Terry Semel became CEO in 2001, pushing Mallett aside. A new management team came in, full of ad-sales specialists. From 2001 through 2005, Yahoo patiently courted Madison Avenue, building a formidable banner-ad business with blue-chip clients.

Semel also got Yahoo into the search business, buying Inktomi and Overture. But he failed to capitalize on their promise. Many insiders blame Sue Decker, then Yahoo's CFO, now its president, for milking those businesses for cash while Google was investing millions in its algorithms. Semel's other big acquisition push into user-generated content brought it properties like Flickr and Del.icio.us. But it stalled when prices started to rise in 2006. Semel balked at paying big prices for YouTube and Facebook, and they slipped from his grasp.
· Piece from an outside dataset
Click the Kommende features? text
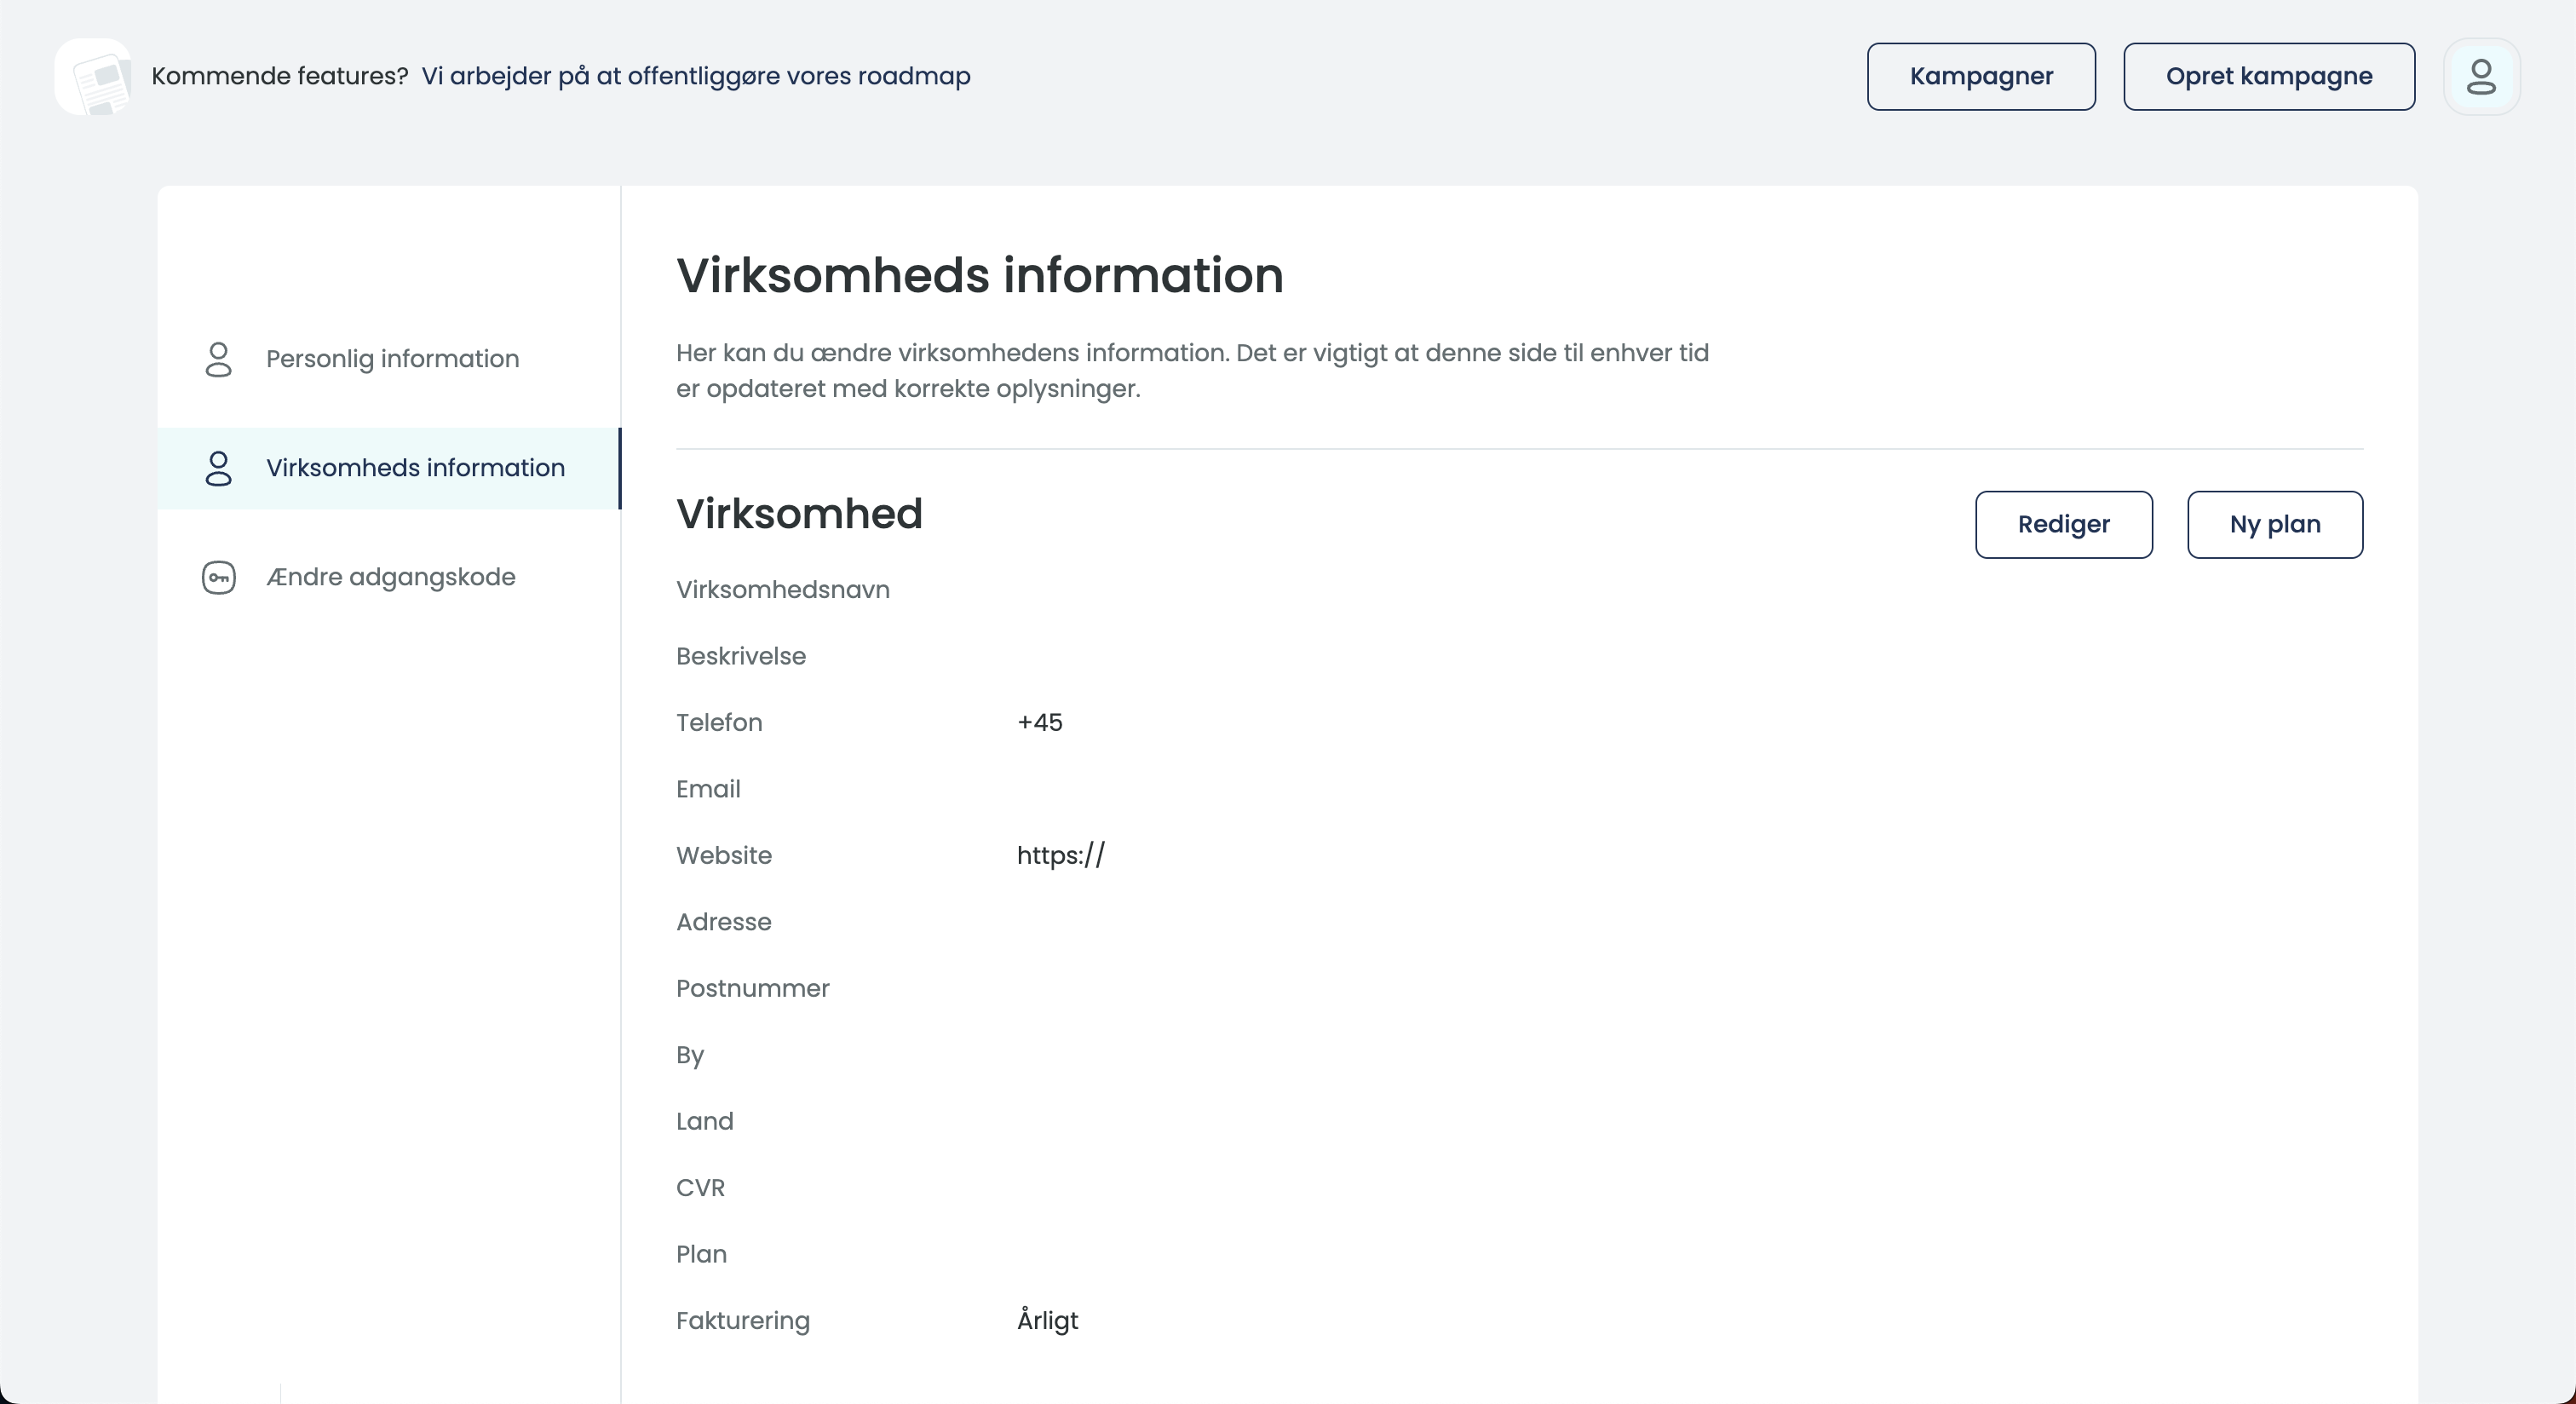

The rise of Sue Decker roughly parallels the decline of Yahoo. Decker is — no, was — an expert at catering to Wall Street, and a killer at board-room politics. Insiders believe she edged out Dan Rosensweig in a 2006 reorganization. She then, they say, lobbied the board to oust Semel as CEO, using Rosensweig's departure as part of the rationale. Cheeky, but clever.
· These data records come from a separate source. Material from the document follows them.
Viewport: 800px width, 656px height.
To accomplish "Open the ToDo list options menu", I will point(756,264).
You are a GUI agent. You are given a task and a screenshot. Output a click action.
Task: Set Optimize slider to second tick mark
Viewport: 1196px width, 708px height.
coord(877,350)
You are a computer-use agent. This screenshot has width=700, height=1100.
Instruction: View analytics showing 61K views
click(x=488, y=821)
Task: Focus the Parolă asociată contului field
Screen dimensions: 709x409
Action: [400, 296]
Both moves backfired on Decker. She'd hoped to put Rosensweig in a lesser role, but he balked and left the company without anyone running its content businesses. Semel left, but Decker did not get the CEO job she'd hoped for. Instead, the company was left looking rudderless, with founder Jerry Yang stepping in as CEO.

Another Decker mistake: Her disgraceful treatment of Wenda Harris Millard, the company's beloved U.S. sales chief. When Millard told Decker she was leaving for Martha Stewart, Decker reacted furiously, locking Millard out of her office and issuing a press release that suggested Millard was out of touch and had been fired. Unsurprisingly, Yahoo's banner-ad sales have suffered since Millard's departures.

Which brings us, more or less, to the present. It's not surprising that Microsoft seized this moment to issue its $44.6 billion offer. Yahoo's poor earnings and gloomy forecast provided one opening; management's incompetent dithering over layoffs provided another.

It's possible that Yahoo might somehow escape Microsoft's grasp. But whatever course Yahoo takes from here, it's clear that it will be even further diminished. Yahoo will be best remembered in business schools, where it's taught as a case study: How quickly tech empires can fall.